What you will do: Please transcribe every record below exactly as written.

*** Supplied material ***

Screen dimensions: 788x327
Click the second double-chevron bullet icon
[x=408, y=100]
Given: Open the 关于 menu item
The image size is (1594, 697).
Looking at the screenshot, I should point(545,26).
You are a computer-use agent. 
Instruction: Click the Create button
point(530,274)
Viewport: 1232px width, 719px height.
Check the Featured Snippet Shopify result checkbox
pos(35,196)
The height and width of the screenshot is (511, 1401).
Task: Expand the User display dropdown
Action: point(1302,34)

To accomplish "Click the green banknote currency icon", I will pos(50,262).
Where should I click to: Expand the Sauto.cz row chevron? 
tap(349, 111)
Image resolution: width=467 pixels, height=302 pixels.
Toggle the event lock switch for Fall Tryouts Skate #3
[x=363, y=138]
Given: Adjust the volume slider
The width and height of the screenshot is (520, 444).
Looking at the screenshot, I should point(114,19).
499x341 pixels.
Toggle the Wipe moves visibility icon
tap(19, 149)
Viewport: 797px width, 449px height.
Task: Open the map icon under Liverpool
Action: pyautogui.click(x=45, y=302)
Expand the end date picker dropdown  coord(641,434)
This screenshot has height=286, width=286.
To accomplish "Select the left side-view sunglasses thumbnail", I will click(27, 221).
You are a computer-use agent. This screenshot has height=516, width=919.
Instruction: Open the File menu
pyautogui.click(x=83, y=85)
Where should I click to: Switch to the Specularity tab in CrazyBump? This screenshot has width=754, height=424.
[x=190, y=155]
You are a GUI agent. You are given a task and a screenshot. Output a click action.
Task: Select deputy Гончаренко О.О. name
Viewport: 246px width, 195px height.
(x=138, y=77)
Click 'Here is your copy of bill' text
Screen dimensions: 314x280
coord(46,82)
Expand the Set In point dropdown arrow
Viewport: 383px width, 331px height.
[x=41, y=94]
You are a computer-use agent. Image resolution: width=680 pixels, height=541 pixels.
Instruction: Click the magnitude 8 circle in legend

*** End of Supplied material ***

Task answer:
Screen dimensions: 788x327
Click the second double-chevron bullet icon
[x=408, y=100]
Given: Open the 关于 menu item
The image size is (1594, 697).
Looking at the screenshot, I should point(545,26).
You are a computer-use agent. 
Instruction: Click the Create button
point(530,274)
Viewport: 1232px width, 719px height.
Check the Featured Snippet Shopify result checkbox
pos(35,196)
The height and width of the screenshot is (511, 1401).
Task: Expand the User display dropdown
Action: point(1302,34)

To accomplish "Click the green banknote currency icon", I will pos(50,262).
Where should I click to: Expand the Sauto.cz row chevron? 
tap(349, 111)
Image resolution: width=467 pixels, height=302 pixels.
Toggle the event lock switch for Fall Tryouts Skate #3
[x=363, y=138]
Given: Adjust the volume slider
The width and height of the screenshot is (520, 444).
Looking at the screenshot, I should point(114,19).
499x341 pixels.
Toggle the Wipe moves visibility icon
tap(19, 149)
Viewport: 797px width, 449px height.
Task: Open the map icon under Liverpool
Action: pyautogui.click(x=45, y=302)
Expand the end date picker dropdown  coord(641,434)
This screenshot has height=286, width=286.
To accomplish "Select the left side-view sunglasses thumbnail", I will click(27, 221).
You are a computer-use agent. This screenshot has height=516, width=919.
Instruction: Open the File menu
pyautogui.click(x=83, y=85)
Where should I click to: Switch to the Specularity tab in CrazyBump? This screenshot has width=754, height=424.
[x=190, y=155]
You are a GUI agent. You are given a task and a screenshot. Output a click action.
Task: Select deputy Гончаренко О.О. name
Viewport: 246px width, 195px height.
(x=138, y=77)
Click 'Here is your copy of bill' text
Screen dimensions: 314x280
coord(46,82)
Expand the Set In point dropdown arrow
Viewport: 383px width, 331px height.
[x=41, y=94]
You are a computer-use agent. Image resolution: width=680 pixels, height=541 pixels.
Instruction: Click the magnitude 8 circle in legend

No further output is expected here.